**TASK STATEMENT**
Without any pictures, retype exactly the lines from the one with "Task: Add a new filter under Filters" through the final line of the records.

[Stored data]
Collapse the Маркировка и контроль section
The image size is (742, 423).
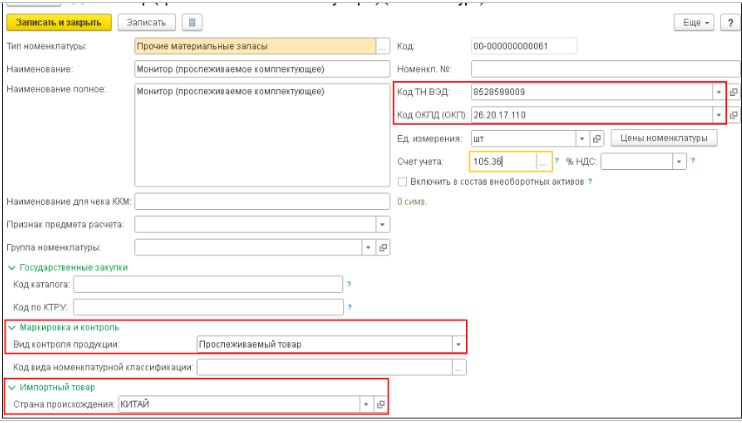pyautogui.click(x=11, y=327)
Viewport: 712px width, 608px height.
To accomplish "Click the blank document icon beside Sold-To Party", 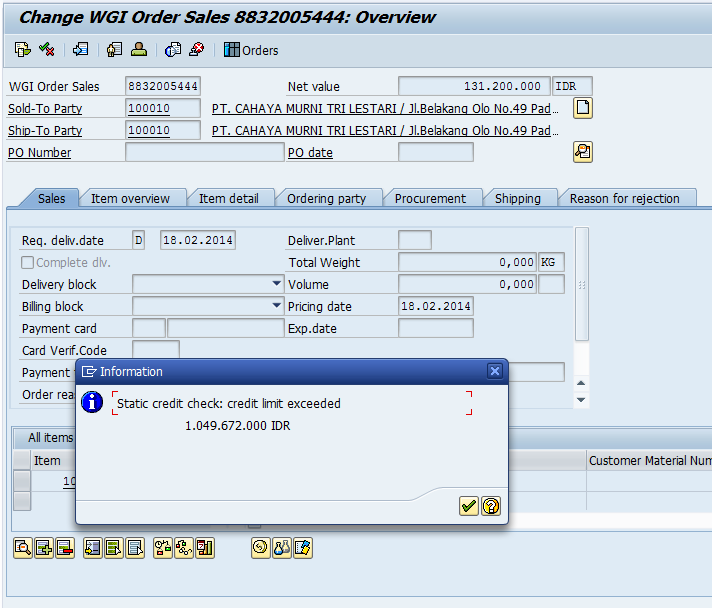I will click(582, 108).
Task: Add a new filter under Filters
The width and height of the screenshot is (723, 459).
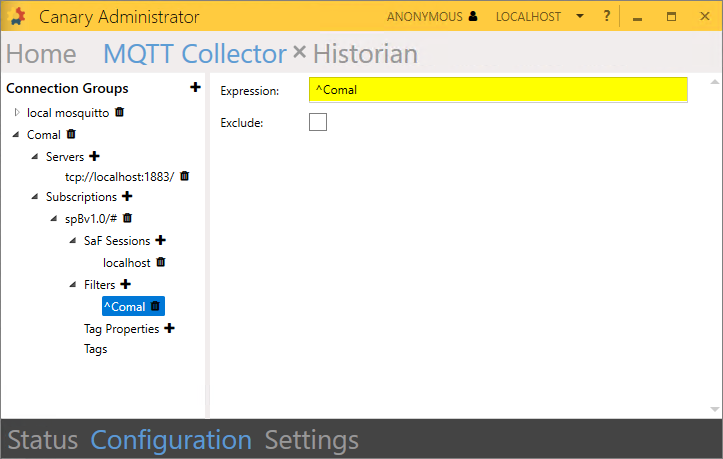Action: tap(125, 284)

**RESPONSE BOX**
Task: Add a new filter under Filters
The width and height of the screenshot is (723, 459).
Action: tap(125, 284)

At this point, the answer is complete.